When calling htons() on 1 and inspecting the bytes of the output, my (naive) inspection method below appears to show that the output takes the form 0x0100.
I am confident that htons() is doing what it should, but can anyone explain the misleading behavior from the code written? i.e. is there a subtle bug with the interpretation of the result of htons()?
#include <cstdint>
#include <iostream>
#include <arpa/inet.h>
int main() {
uint16_t port = 1;
uint16_t big_endian_port = htons(port);
std::cout << "First byte: " << ((big_endian_port >> 8) & 0xff) << std::endl;
std::cout << "Second byte: " << (big_endian_port & 0xff) << std::endl;
}
Godbolt (Execution Result): https://godbolt.org/z/d55ne3M9G
Solt's answer provides a very practical answer and shows how to deal with the results as a byte sequence. For the records, here some more explanations about the surprise regarding the output of your code.
htons() converts from machine specific byte ordering to network byte ordering, which appears to be most significant byte first, aka big endian.
If you're on a big endian machine, 1 would be stored on two consecutive bytes 0x00 and 0x01. The result of the function would be 0x00 0x01 since there is no change in byte ordering. And if you print the result, you'd still get 1.
But you work one a little endian machine: 1 is stored 0x01 (the least significant part first) followed by 0x00 (the most significant part, i.e leading zeros). The result of the function would be 0x00 0x01 with the reverse ordering.

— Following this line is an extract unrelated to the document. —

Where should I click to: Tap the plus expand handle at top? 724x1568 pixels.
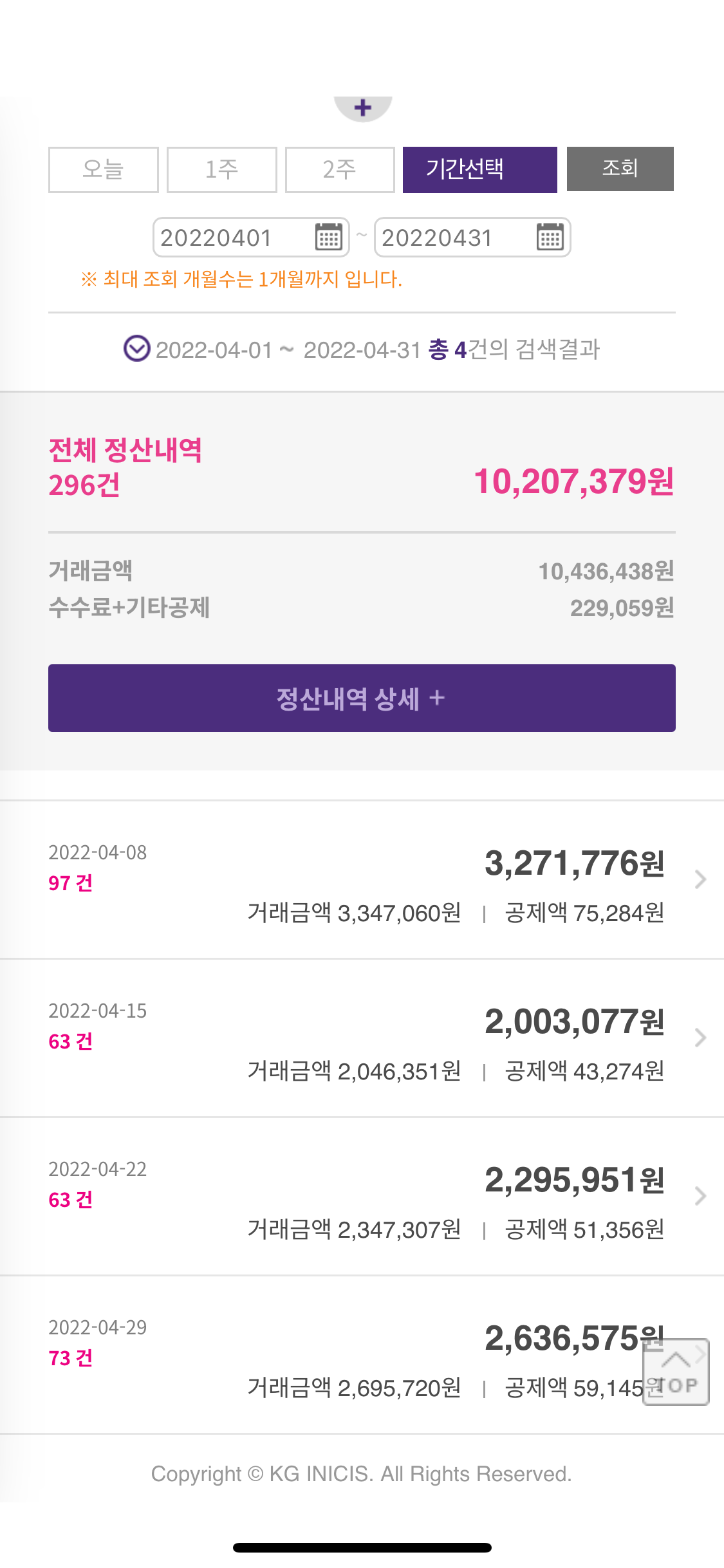363,107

All this works as designed
However, on a little endian machine (your case), when you deal with the result not as a byte sequence but as a number, your machine would interpret it as a number like any other and understand the first byte 0x00 as the least significant part and the second byte 0x01 as the most significant, i. e. 0x0100. So your code, which works on a number, would then show this result as right shifting works on the whole number.
Not related: Fortunately, writing to a socket with send() takes the buffer according to the byte ordering, i.e. byte by byte. So in your case 0x00 followed by 0x01 as intended. When you then receive the data on the target host, calling use ntohs() will make sure that the byte ordering used during the communication is transformed according to the endianness of the receiving host.